* Exercise objective: Restate word for word the lines of the records below, starting at the line that contains "This screenshot has height=220, width=754." and ending at the line that contains "Given: Switch to the Cluster log tab", with both of those lines included and nothing else.

[Data extracts — start]

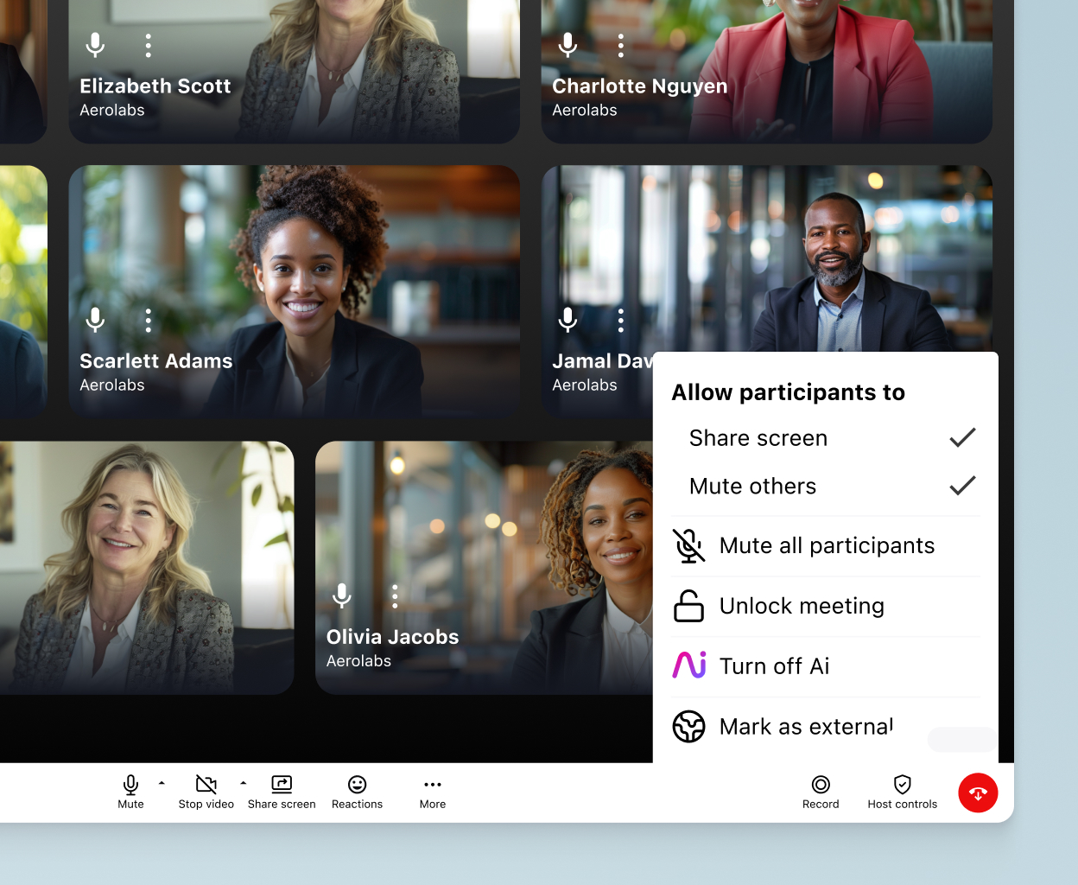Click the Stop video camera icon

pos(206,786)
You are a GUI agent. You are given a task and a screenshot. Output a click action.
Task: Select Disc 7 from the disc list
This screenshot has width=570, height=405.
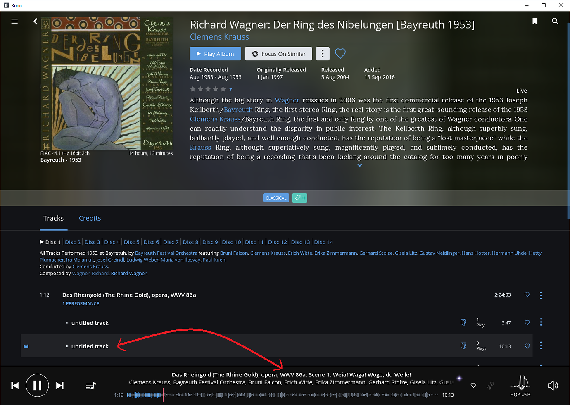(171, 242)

[Data extracts — finish]
[Data extracts — start]

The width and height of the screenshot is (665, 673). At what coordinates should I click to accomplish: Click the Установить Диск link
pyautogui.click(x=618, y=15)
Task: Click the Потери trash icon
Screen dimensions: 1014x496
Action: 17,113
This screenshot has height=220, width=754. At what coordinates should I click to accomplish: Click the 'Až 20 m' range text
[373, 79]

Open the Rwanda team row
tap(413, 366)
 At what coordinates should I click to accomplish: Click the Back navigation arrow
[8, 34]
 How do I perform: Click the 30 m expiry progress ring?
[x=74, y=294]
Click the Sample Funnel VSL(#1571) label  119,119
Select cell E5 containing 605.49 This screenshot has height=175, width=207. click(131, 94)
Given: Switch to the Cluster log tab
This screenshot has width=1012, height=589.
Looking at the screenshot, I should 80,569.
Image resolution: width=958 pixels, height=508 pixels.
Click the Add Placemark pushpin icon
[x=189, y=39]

[Data extracts — finish]

* Task result:
This screenshot has height=220, width=754. At what coordinates should I click to accomplish: Click the 'Až 20 m' range text
[373, 79]

Open the Rwanda team row
tap(413, 366)
 At what coordinates should I click to accomplish: Click the Back navigation arrow
[8, 34]
 How do I perform: Click the 30 m expiry progress ring?
[x=74, y=294]
Click the Sample Funnel VSL(#1571) label  119,119
Select cell E5 containing 605.49 This screenshot has height=175, width=207. click(131, 94)
Given: Switch to the Cluster log tab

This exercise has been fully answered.